La rose des vents a été inventée en Méditerranée, mais la Méditerranée comprend plus d’une mer : l’Adriatique entre l’Italie et les Balkans, la Tyrrhénienne entre l’Italie et ses îles, plus à l’ouest les mers de Corse, de Sardaigne, des Baléares, entre le Maroc et l’Espagne, la mer d’Alboran, et si l’on revient vers l’est, les mers d’Ionie, d’Égée et de Marmara, le bassin Levantin. La rose des vents doit être placée dans la plus grande d’entre elles, celle d’Ionie, pour comprendre la désignation des vents.
Au nord la Tramontana (ou Borea) descendant des montagnes qui enserrent une mer recluse, au nord-est le Grecale soufflant depuis la Grèce continentale, à l’est le Levante où se lève le soleil, au sud-est le Scirocco, au sud l’Austro (ou encore Ostro, Mezzogiorno, Noto) et au sud-ouest le Libeccio (ou Garbino), tous venus d’Afrique, apportant tempêtes et torpeur, pluies et sables, à l’ouest le Ponente, où se couche le soleil, au nord-ouest le Maestrale, venu de l’océan, avec maîtrise et majesté. 8 vents, qui divisés par 2 pour plus de précision deviennent 16, qui encore divisés par 2 pour toujours plus de précision deviennent 32, les 32 subdivisions de la rose actuelle.
Parmi ces vents secondaires se trouve la Bora. Elle se situe entre le Grecale et le Levante (orientation est-nord-est, ou ENE). Prenant de la vitesse dans les plaines d’Europe centrale, canalisée et accélérée par les gorges des Alpes, elle se précipite dans la mer à peine affranchie des montagnes, de toute sa force et de tous les côtés, par tourbillons imprévisibles, brillante et glacée.
La première rose des vents apparaît sur un atlas catalan (1375), elle se répand à la Renaissance dans sa version italienne. Le fer de lance qui désigne le nord devient une fleur de lys. L’est est illustré par une croix, en référence au Christ, en direction de Bethléem. En y superposant l’aiguille magnétique inventée par la Chine, nous trouvons la boussole que nous connaissons. À l’axe est-ouest qui structurait le monde des Anciens se substitue ainsi celui nord-sud qui structure le nôtre. Ce n’est plus l’est, d’où viennent le soleil, la lune et les étoiles, qui détermine notre orientation, mais le nord avec les sept étoiles (septentrion) de la Grande Ourse et l’aimantation de son pôle. L’Italie, par la position transversale de sa péninsule, s’organise autour d’un axe légèrement déplacé : du nord-ouest au sud-est, entre Maestrale et Scirocco.

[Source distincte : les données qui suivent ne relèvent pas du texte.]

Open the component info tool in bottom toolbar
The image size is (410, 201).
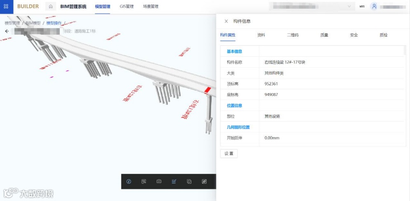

Anemos, anima, psyché : le vent est souffle, air, vie. Il vient de la rotation de la Terre sur elle-même et autour du soleil, de la différence de pression entre pôles et équateur. Il fait respirer les lacs et les mers, soutient la migration des oiseaux et des insectes, participe à la dispersion du pollen et des graines, transforme la rivière en nuage et le nuage en rivière, façonne les roches et les arbres, gonfle les feux ou les essouffle. Nature la plus brute et élémentaire, que nous partageons avec les autres planètes, aussi différents que soient nos climats. Les plus terribles rafales font rage sur Neptune et Saturne.
Le vent embrasse le monde et par le vent nous embrassons le monde. Il nous apporte tous les pays, leur odeur, leur saveur, leur couleur. Il est le premier messager, incapable de dissimuler, la figure primitive de l’ange, dont les révélations nous font violence, l’inconnu que le destin place sur notre chemin, celui qui brise notre tranquillité et nous oblige à l’aventure. Rien d’aimable dans son apparence et pourtant on apprend à l’aimer. Très vite, on ne sait plus que le suivre.
Il tourne en Méditerranée au point de se résumer dans la corolle d’une rose. Mer cyclique, mer des saisons, où les mois ont plus de sens et d’importance que les années, où aujourd’hui est encore et toujours le temps du mythe.